Haunted by the ghosts of the ancients
Ephesus, a treasure of Türkiye
AWESOME. The Library of Celsus. Picture: Hein Kaiser and iStock
It’s a surreal experience, touching marble that was carved into massive stone structures thousands of years ago and walking along the same corridor that led from a port through to a bustling trade centre, also paved with slippery marble, where the footfall of civilisation’s ghosts can be tangibly felt.
It’s goose-bumps stuff, because deep inside ancient structures, the spirits of millennia still dwell. Unlike one tourist who exclaimed that visiting Ephesus, about 30 minutes outside the Turkish resort town of Kusadasi, was the most boring experience of his life, the balance of visitors to this marvel of architecture and human narrative were gobsmacked by the sophistication, the science and the sheer scale of what humankind achieved in a world before machination. The ruins of Ephesus, a giant complex of structures, are magnificent to take in.

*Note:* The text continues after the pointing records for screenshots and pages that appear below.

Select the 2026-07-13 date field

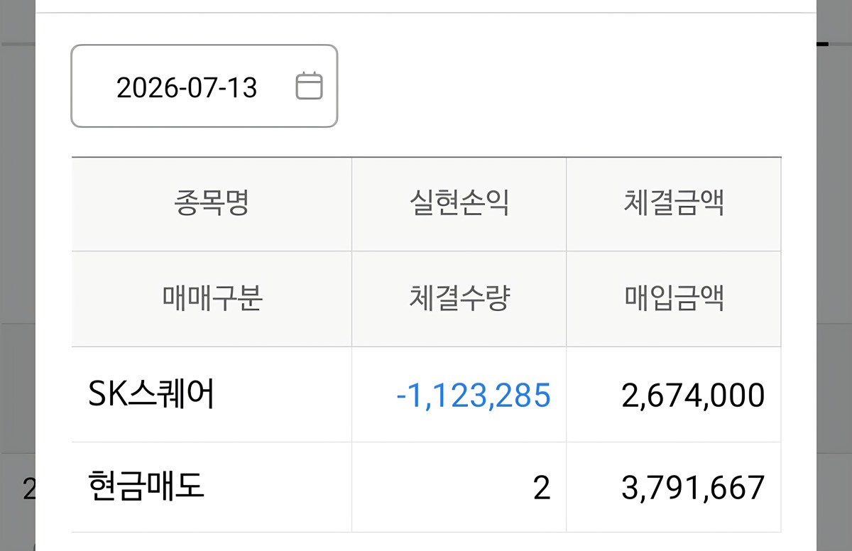204,86
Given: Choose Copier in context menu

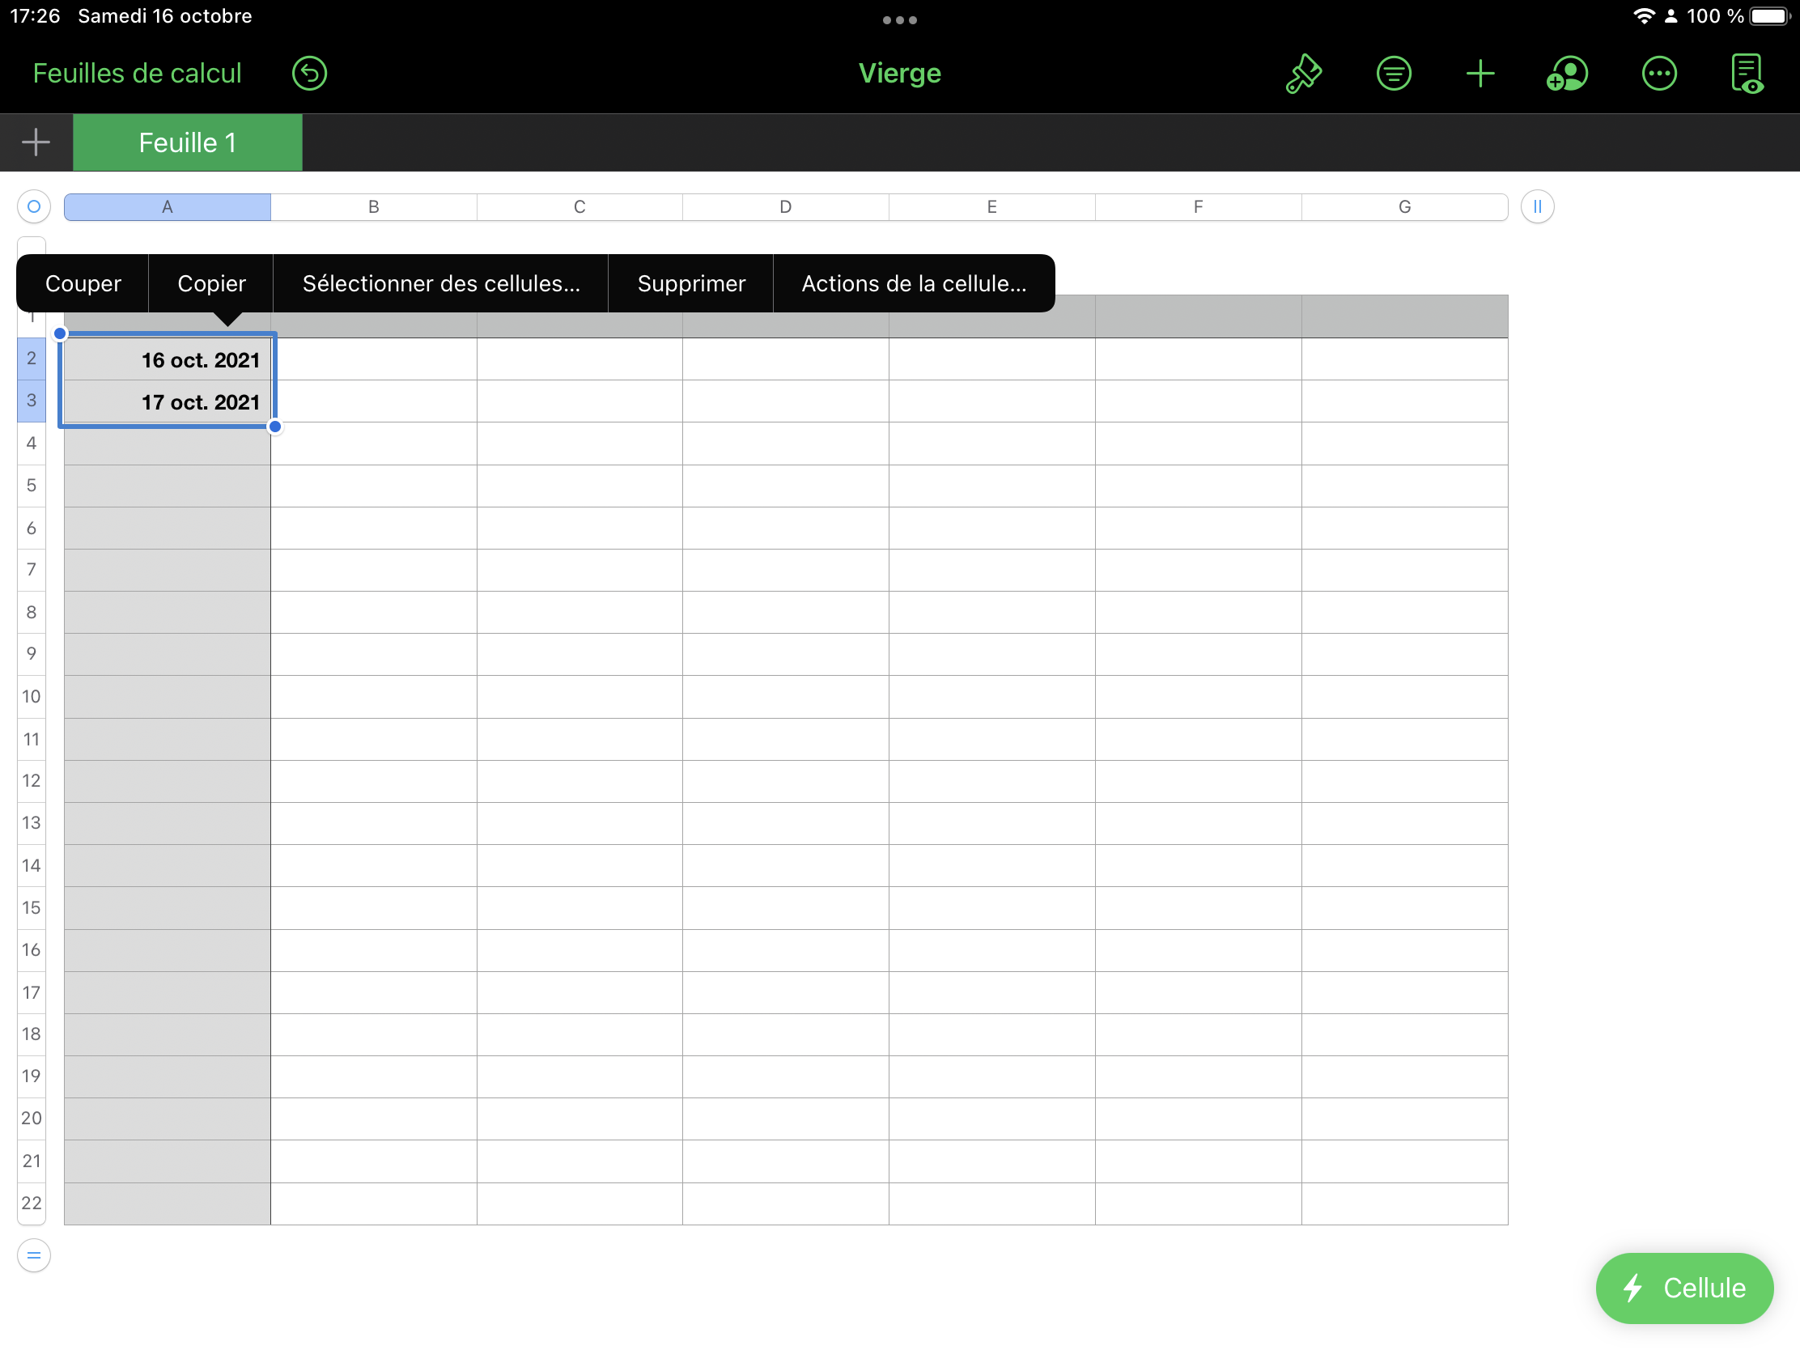Looking at the screenshot, I should 212,283.
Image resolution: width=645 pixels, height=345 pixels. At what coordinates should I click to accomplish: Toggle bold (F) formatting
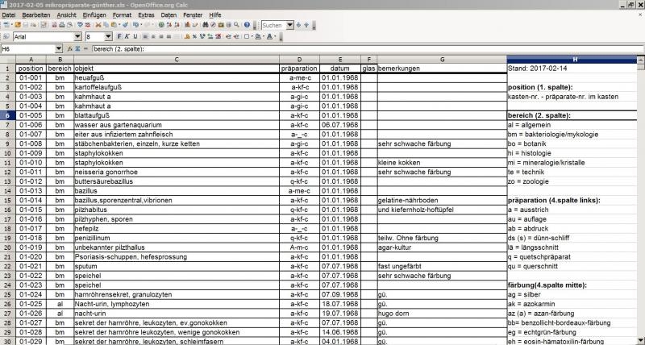(119, 36)

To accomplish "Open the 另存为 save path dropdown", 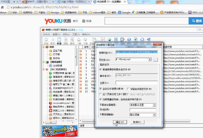I will [150, 60].
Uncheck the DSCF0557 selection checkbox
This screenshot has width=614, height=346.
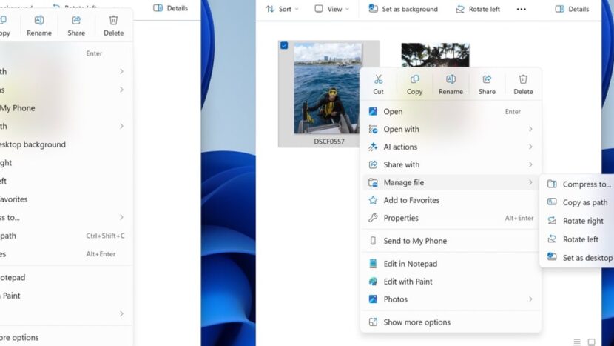pyautogui.click(x=285, y=46)
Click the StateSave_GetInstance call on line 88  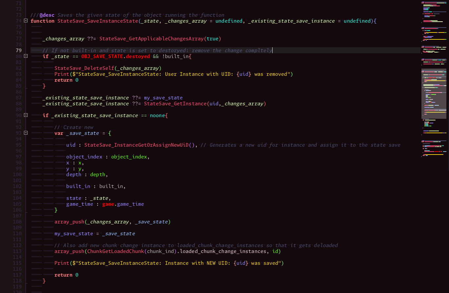point(175,104)
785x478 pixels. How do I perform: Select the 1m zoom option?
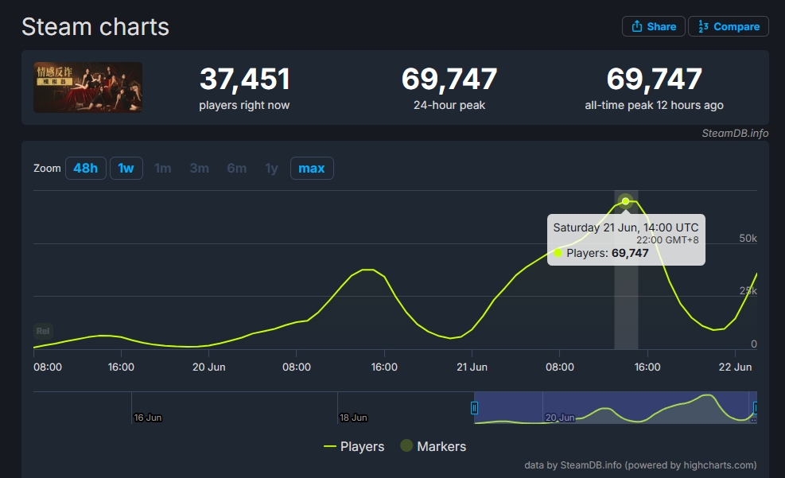pos(162,169)
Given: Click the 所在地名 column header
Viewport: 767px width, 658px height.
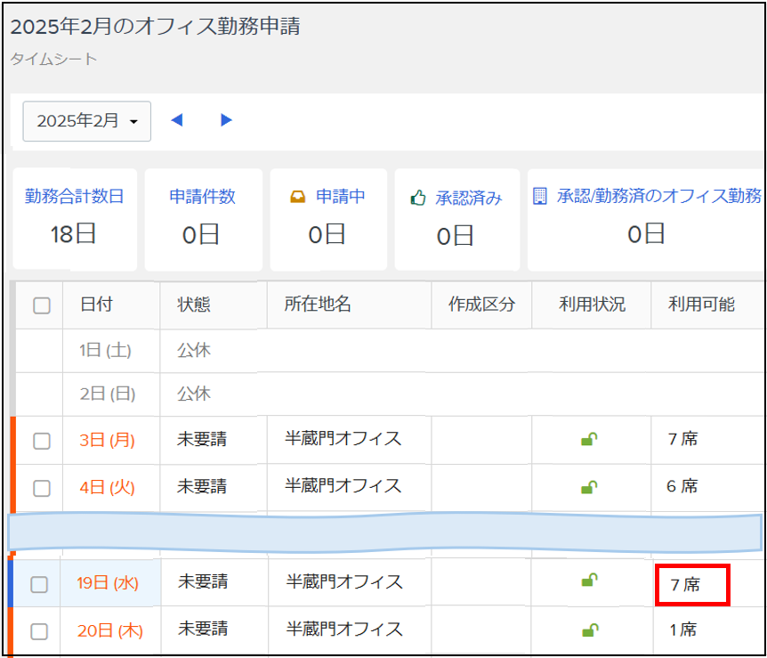Looking at the screenshot, I should (318, 305).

From ancient Greek origins to Byzantine influence
Ephesus was one of the most important cities of the ancient world. Among the oldest Greek settlements on the Aegean Sea, it was later the provincial seat of the Roman Empire’s government in Asia. Ephesus was settled by the sixth millennium Before Christ (BC).
It was built on a hill as an AtticIonian colony in the 10th century BC. It is said its founder was a prince of Athens, Androklos, who had to leave his country after the death of his father, King Kodros.

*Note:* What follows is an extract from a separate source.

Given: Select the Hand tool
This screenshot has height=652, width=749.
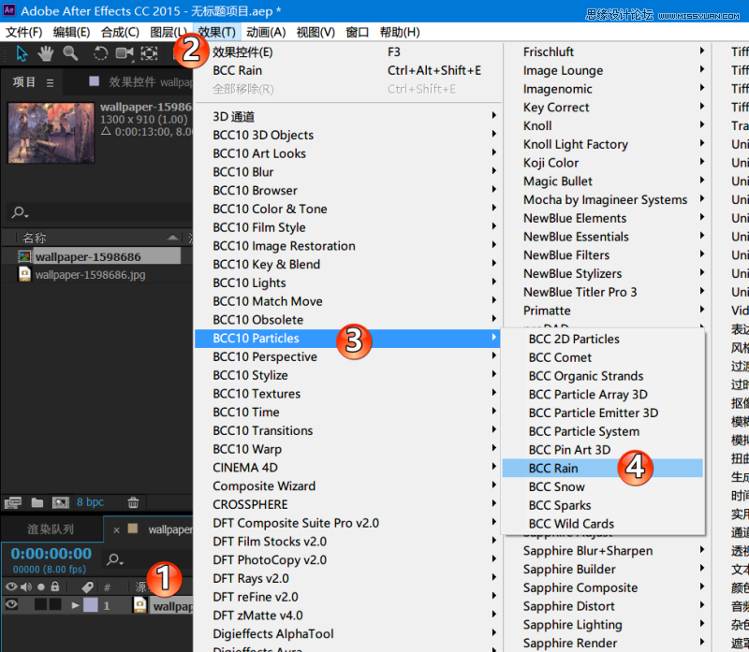Looking at the screenshot, I should pyautogui.click(x=45, y=53).
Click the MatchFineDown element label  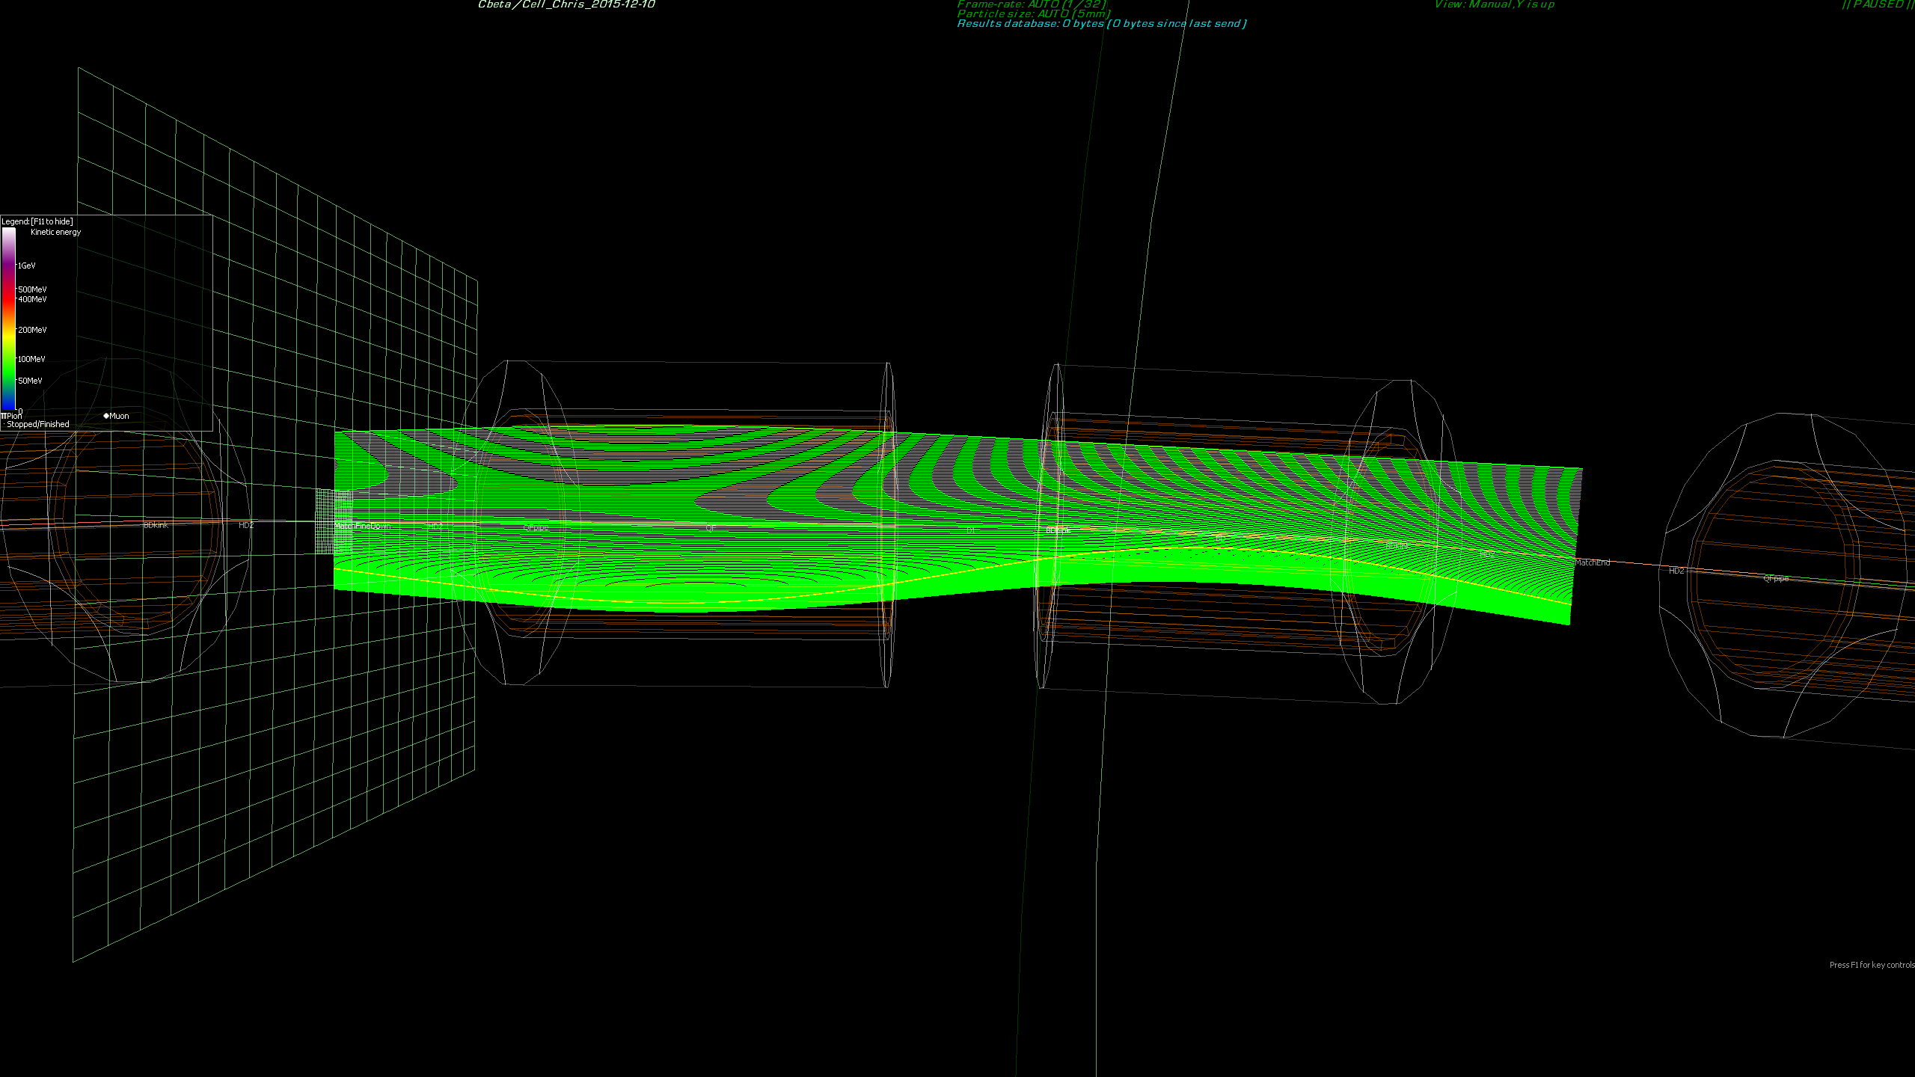(x=362, y=527)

It was founded where the Oracle of Delphi told him a fish and a boar would show him the way. A port city, Ephesus became a major trading centre, although the water has receded now. It was also known as a centre of religion and culture and is home to one of the seven wonders of the ancient world, the Temple of Artemis.
Throughout the past few thousand years, the city was conquered several times, faced natural disasters and eventually abandoned. It was only rediscovered in the 20th century. Alexander the Great conquered Ephesus in 334BC and it later fell under the control of various Hellenistic rulers.
It never depreciated in its value as a commercial and cultural centre, and became one of the most important cities in the Roman Empire in about 133BC, later playing a key political and geographic role in the Byzantine Empire after the Roman Empire split between east and west in about 4AD. In about 1390 Ephesus was conquered by the Ottoman Empire, and then came a slow demise. By the 15th century, the once-great metropolis was all but abandoned.
ALSO READ: WATCH: Saudi Arabia plans to break more than one record with new roller coaster
A journey through time in the ancient city’s marvels
It would be another 500 years before archaeologists discovered and excavated the city. A visit to Ephesus is incredible. It is vast and requires, at the very least, a three-hour visit to properly explore this open-air celebration of antiquity. And what makes this experience even better is that there are areas that visitors can walk into, step across and for a moment imagine what life could have been like thousands of years ago.
To sit down and face the stage in one of the two arenas, a smaller town-hall type theatre and a massive, 24 000-seater version, provides spectacular insight into the ancients’ ingenuity of design – the acoustics, the view. It can leave you speechless. Stroll through an ancient shopping mall, well, its equivalent. And, as becoming of every Roman or Greek town, there’s a brother, terraced housing developments with visible mosaics and art. It’s an insight into a sophisticated society, a social structure that formed the bedrock of everything we know today, the formative years of Western society.
Then, probably one of the most impressive and well-preserved facades, albeit somewhat restored, of the ancient world, the Library of Celsus. It was built in honour of the Roman senator Tiberius Julius Celsus Polemaeanus, also known as Celsus, who died in 106BC. The library was commissioned in his honour, by his son, Gaius Julius Aquila, and completed 26 years after Celsus’ death.
It was a three-storey building with marble columns and statues, and the library was divided into two halls, a large main hall, and a smaller side hall. It is believed to have housed a collection of more than 12 000 scrolls but destroyed in an earthquake in the 10th century.
Exploring the crypt of Celsus in Ephesus
Celsus was buried in a crypt under the main floor of the library. It’s a long walk, and in the blazing Turkish sun it can be somewhat arduous, but it is completely worth it.
Avoid audio tours and, while well numbered and informative, you’d have to return the device to the ticket office on completion of the three-hour circuit. Then it’s back uphill.
Rather invest in one of the many guidebooks, priced between €6 (about R113) and €10, for an in-depth historic explanation. Directional and explainer signage is visible, accessible and in good condition at every point of attraction in Ephesus.
The site is visited by thousands of tourists every day, most led by tour guides with colourful paddles or umbrellas. If you’re visiting by yourself, make sure that you get there early, as the throng of kykdaars can be suffocating and – like the tourist who was bored beyond boredom – very annoying.